--- DATASET Enclosed Below ---

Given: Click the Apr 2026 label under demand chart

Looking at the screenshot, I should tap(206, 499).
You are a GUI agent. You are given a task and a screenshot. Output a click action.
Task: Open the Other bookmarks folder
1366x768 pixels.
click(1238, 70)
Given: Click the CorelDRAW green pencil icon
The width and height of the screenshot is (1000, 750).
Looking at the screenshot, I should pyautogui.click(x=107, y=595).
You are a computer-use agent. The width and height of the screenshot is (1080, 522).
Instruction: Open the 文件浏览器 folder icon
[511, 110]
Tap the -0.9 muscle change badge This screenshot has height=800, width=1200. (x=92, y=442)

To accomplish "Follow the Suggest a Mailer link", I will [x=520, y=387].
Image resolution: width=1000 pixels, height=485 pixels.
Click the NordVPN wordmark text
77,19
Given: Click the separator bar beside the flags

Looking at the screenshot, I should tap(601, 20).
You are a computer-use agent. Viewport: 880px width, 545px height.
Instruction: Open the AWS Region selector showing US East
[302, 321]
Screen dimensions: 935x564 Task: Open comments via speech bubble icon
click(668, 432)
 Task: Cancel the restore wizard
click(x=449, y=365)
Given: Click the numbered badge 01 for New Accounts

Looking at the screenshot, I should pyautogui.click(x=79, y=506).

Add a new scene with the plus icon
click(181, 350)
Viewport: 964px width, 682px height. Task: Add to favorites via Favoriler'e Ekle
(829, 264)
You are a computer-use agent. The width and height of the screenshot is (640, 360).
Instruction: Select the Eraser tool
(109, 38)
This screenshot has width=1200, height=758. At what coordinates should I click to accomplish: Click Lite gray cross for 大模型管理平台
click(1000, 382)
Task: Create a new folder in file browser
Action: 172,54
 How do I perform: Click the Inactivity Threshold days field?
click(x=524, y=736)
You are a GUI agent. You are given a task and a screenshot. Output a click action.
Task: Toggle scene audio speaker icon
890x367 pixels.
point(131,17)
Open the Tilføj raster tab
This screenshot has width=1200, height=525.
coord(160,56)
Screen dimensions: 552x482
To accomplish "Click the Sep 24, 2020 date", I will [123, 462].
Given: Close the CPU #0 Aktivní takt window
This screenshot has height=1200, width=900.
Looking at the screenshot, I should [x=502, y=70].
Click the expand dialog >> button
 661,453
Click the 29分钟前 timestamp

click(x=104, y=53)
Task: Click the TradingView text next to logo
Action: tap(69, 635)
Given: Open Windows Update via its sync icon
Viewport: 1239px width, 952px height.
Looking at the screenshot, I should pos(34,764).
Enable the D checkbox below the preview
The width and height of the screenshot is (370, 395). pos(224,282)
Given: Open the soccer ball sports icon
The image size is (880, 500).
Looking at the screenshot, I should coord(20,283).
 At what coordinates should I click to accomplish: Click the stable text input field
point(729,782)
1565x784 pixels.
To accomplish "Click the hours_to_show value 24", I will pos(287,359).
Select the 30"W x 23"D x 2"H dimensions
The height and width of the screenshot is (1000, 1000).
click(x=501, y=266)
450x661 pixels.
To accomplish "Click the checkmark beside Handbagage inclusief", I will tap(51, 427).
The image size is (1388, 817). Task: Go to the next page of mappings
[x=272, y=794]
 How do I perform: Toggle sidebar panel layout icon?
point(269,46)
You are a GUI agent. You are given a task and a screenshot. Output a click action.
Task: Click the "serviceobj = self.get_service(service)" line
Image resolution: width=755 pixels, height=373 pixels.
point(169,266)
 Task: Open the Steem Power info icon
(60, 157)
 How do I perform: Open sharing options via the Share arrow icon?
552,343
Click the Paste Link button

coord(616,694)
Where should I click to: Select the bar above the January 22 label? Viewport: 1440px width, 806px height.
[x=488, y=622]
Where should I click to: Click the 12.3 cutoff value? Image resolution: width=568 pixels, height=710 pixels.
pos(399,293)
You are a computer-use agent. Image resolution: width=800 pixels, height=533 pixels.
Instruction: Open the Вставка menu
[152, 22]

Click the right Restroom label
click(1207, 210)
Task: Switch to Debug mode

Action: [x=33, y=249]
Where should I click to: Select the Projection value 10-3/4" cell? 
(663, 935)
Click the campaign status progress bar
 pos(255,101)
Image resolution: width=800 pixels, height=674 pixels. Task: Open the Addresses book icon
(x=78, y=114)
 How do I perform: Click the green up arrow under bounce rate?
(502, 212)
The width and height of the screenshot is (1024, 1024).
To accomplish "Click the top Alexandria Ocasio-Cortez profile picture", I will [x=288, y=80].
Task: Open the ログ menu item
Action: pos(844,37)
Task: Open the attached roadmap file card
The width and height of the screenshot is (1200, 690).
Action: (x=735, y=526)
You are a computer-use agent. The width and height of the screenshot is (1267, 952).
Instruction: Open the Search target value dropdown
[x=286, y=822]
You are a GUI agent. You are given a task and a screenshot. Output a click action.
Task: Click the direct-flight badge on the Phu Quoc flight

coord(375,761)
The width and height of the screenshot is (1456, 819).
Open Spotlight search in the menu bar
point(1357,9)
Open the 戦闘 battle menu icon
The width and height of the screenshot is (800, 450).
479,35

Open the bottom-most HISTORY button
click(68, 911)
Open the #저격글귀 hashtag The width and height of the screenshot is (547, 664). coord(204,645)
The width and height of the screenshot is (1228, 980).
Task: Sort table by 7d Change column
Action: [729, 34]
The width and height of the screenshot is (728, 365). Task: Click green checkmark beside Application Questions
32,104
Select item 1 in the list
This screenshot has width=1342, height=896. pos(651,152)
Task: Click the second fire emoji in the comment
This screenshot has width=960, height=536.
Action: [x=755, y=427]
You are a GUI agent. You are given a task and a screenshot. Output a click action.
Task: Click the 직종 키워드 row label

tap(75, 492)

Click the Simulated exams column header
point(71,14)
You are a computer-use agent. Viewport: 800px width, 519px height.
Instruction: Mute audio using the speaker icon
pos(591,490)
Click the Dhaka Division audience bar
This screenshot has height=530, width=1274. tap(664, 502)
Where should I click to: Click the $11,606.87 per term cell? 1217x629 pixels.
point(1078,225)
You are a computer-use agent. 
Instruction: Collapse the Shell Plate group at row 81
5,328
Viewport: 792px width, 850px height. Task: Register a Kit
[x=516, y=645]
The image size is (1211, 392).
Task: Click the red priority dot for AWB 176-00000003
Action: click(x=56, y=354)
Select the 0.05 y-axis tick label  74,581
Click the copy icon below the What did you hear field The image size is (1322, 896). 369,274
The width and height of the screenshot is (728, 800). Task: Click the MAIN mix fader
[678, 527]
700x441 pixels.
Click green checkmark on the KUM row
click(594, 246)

--- End of Enclosed DATASET ---

▶ TASK
Could you transcribe the entries above word for word, from the line with "Task: Cancel the restore wizard" down to the line with "450x661 pixels.", keeping both?

▶ FINISHED TASK
 Task: Cancel the restore wizard
click(x=449, y=365)
Given: Click the numbered badge 01 for New Accounts

Looking at the screenshot, I should pyautogui.click(x=79, y=506).

Add a new scene with the plus icon
click(181, 350)
Viewport: 964px width, 682px height. Task: Add to favorites via Favoriler'e Ekle
(829, 264)
You are a computer-use agent. The width and height of the screenshot is (640, 360).
Instruction: Select the Eraser tool
(109, 38)
This screenshot has width=1200, height=758. At what coordinates should I click to accomplish: Click Lite gray cross for 大模型管理平台
click(1000, 382)
Task: Create a new folder in file browser
Action: 172,54
 How do I perform: Click the Inactivity Threshold days field?
click(x=524, y=736)
You are a GUI agent. You are given a task and a screenshot. Output a click action.
Task: Toggle scene audio speaker icon
890x367 pixels.
point(131,17)
Open the Tilføj raster tab
This screenshot has width=1200, height=525.
coord(160,56)
Screen dimensions: 552x482
To accomplish "Click the Sep 24, 2020 date", I will [123, 462].
Given: Close the CPU #0 Aktivní takt window
This screenshot has height=1200, width=900.
Looking at the screenshot, I should [x=502, y=70].
Click the expand dialog >> button
 661,453
Click the 29分钟前 timestamp

click(x=104, y=53)
Task: Click the TradingView text next to logo
Action: tap(69, 635)
Given: Open Windows Update via its sync icon
Viewport: 1239px width, 952px height.
Looking at the screenshot, I should pos(34,764).
Enable the D checkbox below the preview
The width and height of the screenshot is (370, 395). pos(224,282)
Given: Open the soccer ball sports icon
The image size is (880, 500).
Looking at the screenshot, I should coord(20,283).
 At what coordinates should I click to accomplish: Click the stable text input field
point(729,782)
1565x784 pixels.
To accomplish "Click the hours_to_show value 24", I will pos(287,359).
Select the 30"W x 23"D x 2"H dimensions
The height and width of the screenshot is (1000, 1000).
click(x=501, y=266)
450x661 pixels.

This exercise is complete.